Sunday, October 02, 2011

Rok bez mięsa

Mniej więcej 2 lata temu zaczeliśmy interesować się skad pochodzi nasze jedzenie. Dość szybko stwierdzilismy ze musimy oderwac sie od uzależnienia od supermarketów i postanowiliśmy zmienic dość radykalnie nasze zwyczaje. Mieliśmy również dosc weekendowych wypraw na zakupy, szukania miejsca na parkingu, tloku w sklepie, kolejek do kasy i innych supermarketowych "atrakcji". Praktycznie z dnia na dzień przestalismy korzystać z supermarketów.

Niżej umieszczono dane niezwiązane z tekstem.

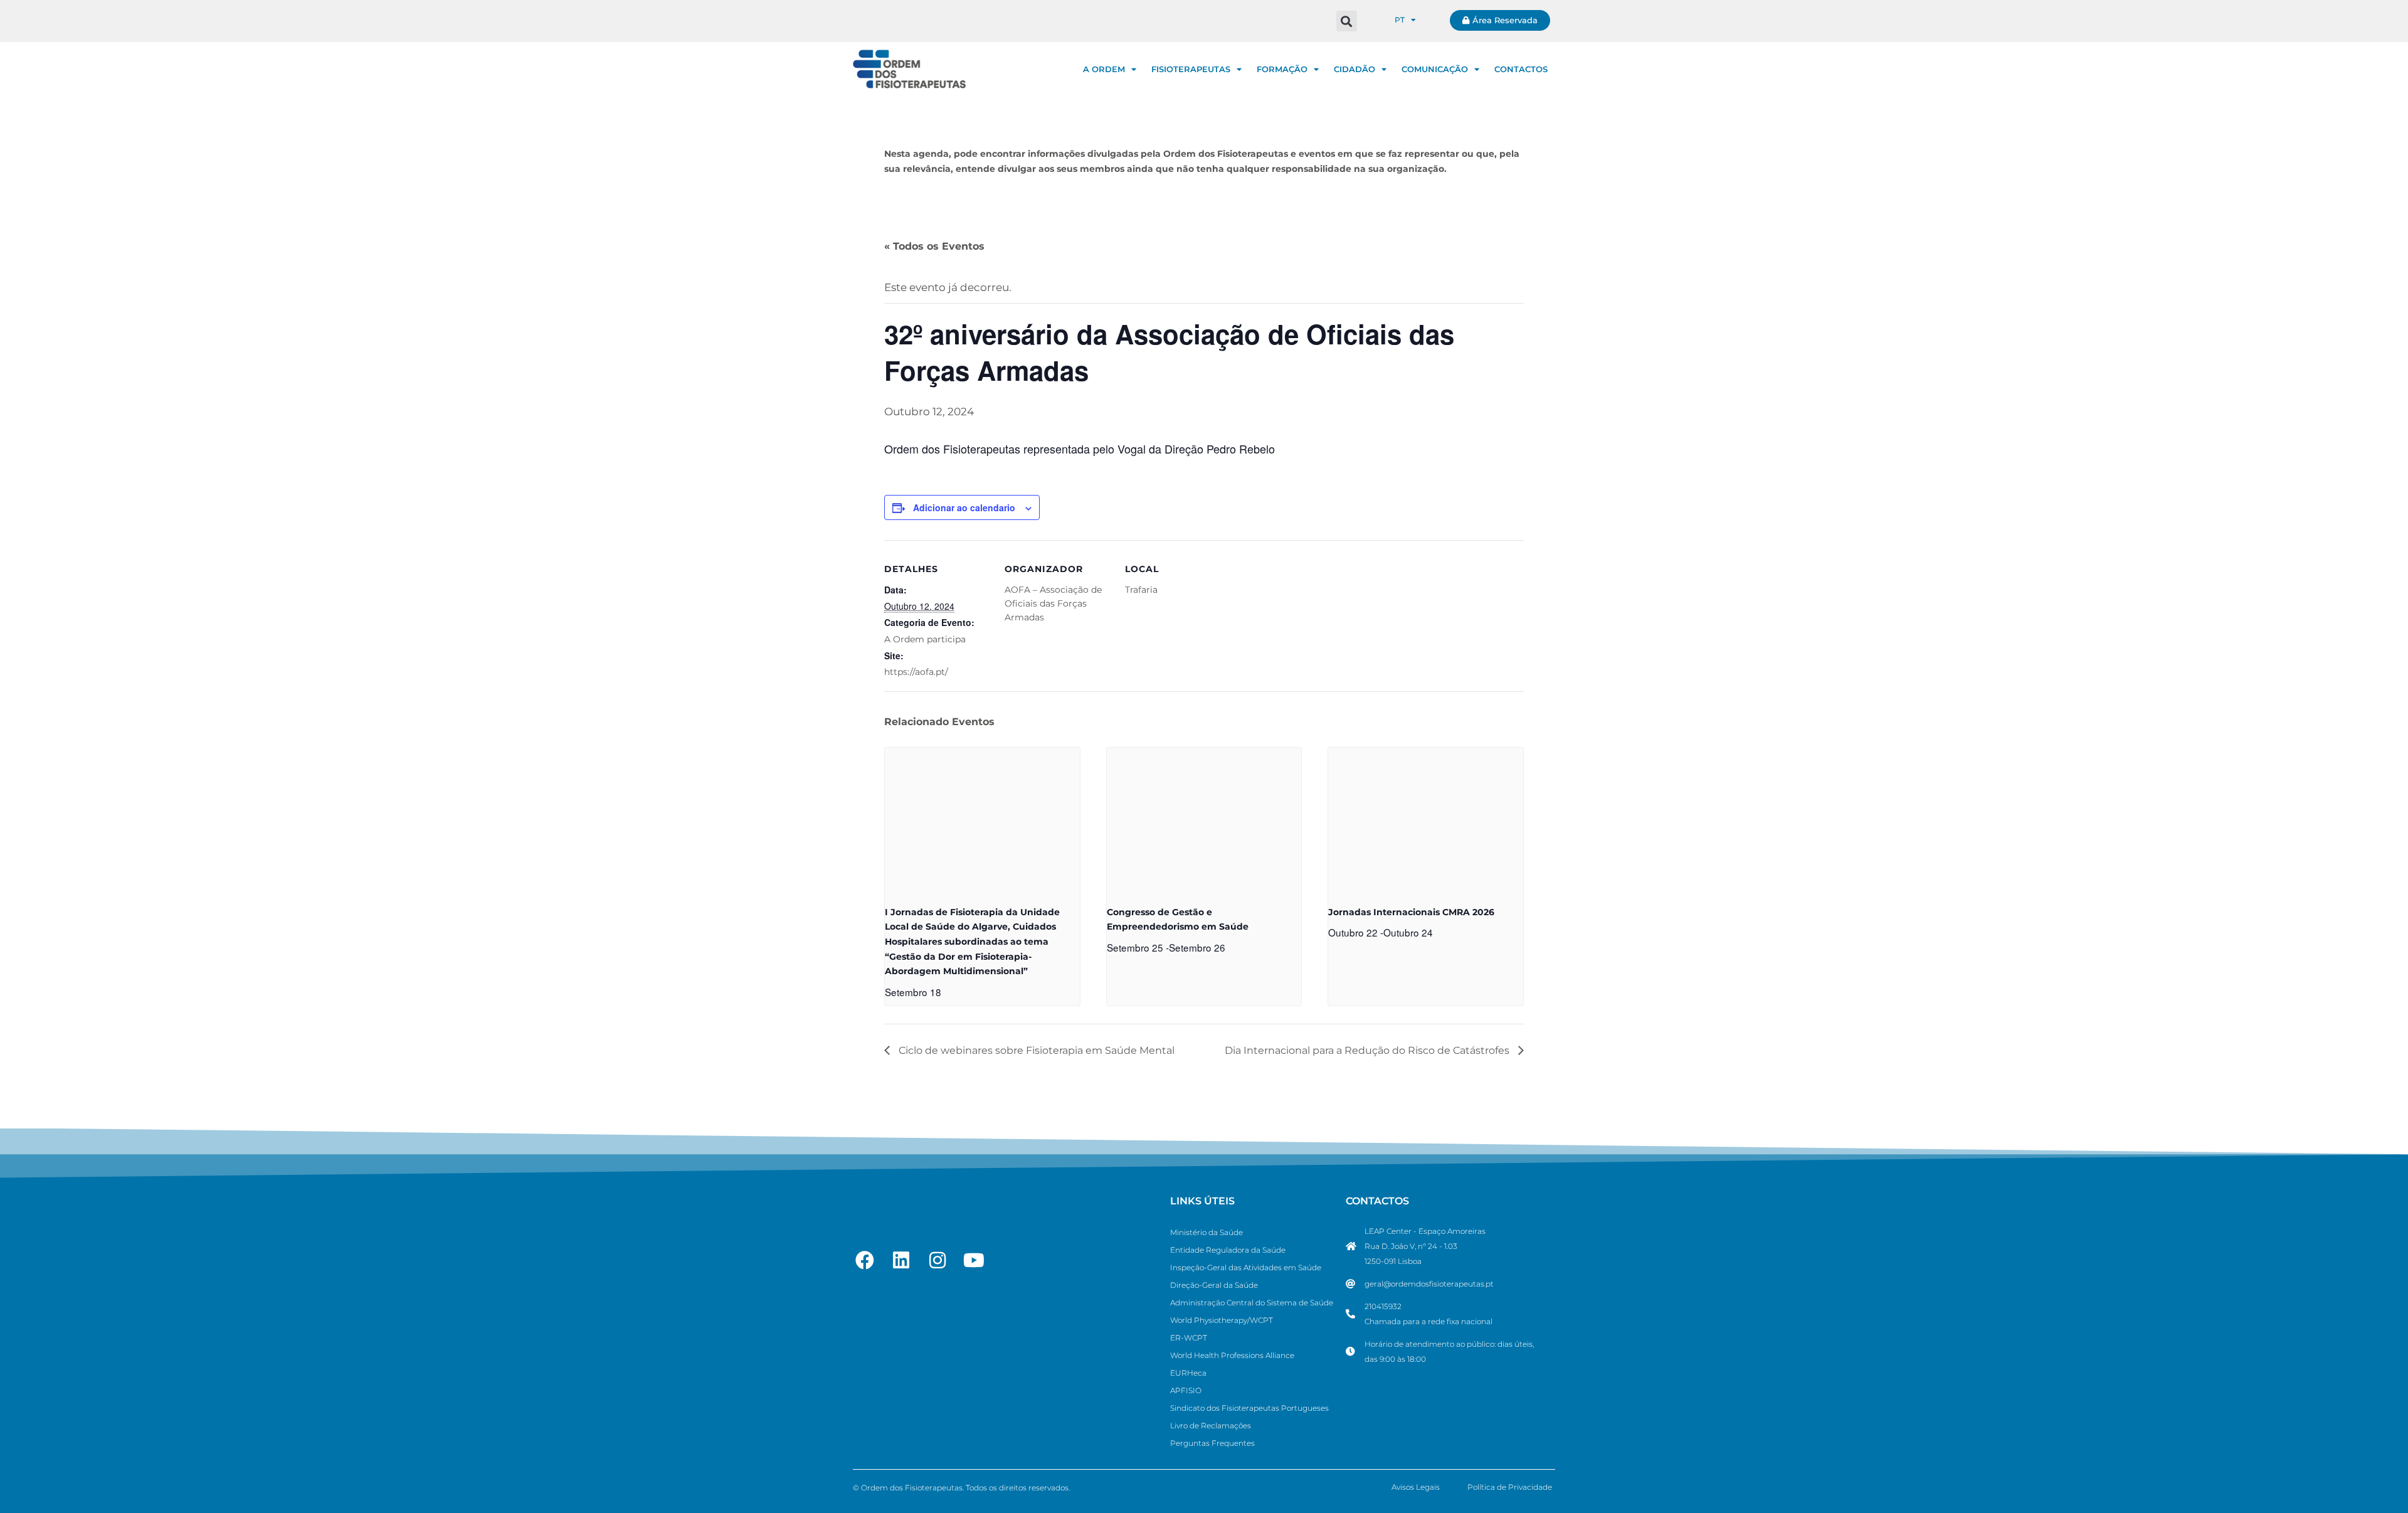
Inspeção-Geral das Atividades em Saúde (1245, 1267)
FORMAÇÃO (1282, 69)
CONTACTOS (1521, 69)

Zmiana przyszła nam dosyć łatwo, znaleźliśmy kilka lokalnych rynków na których lokalni farmerzy sprzedaja swoje produkty, zaczęlismy też korzystać z usłóg firm wysyłkowych takich jak "Abel & Cole" i "Riverord Organics" (polecamy obie).

Po 2 latach unikania supermarketów zapomnieliśmy prawie o ich istnieniu, nie kupujemy prawie żadnych "gotowych" produktów, wyjątkami sa muesli, soya/coconut/oats mylk itp i czasami jakies "przekaski" (ciagle jestem uzależniony od paluszków). Poza tym gotujemy sami wszystko, sami robimy makaron, pieczemy chleb itd. Rok temu postanowilismy odstawić mięso i inne produkty pochodzenia zwierzęcego.

Początki były dość trudne, nie mając wiedzy i doświadczenia w vegańskiej kuchni odstawienie, miesa, sera, mleka, smietany, jajek, ryb itd pozostawiło nas z raczej skromnym menu. Nie zrażeni trudnościami z pomocą internetu i zakupionej vegańskiej książki kucharskiej nasza dieta zaczęła sie wzbogacać. Dmuchając na zimne, niedawno zrobiliśmy sobie kompleksowe badanie lekarskie, tak jak przypuszaliśmy rezultaty były bardzo dobre.

Chętnie slużymy pomocą i poradą każdemu kto jest zainteresowany vegetariańska/vegańską dietą.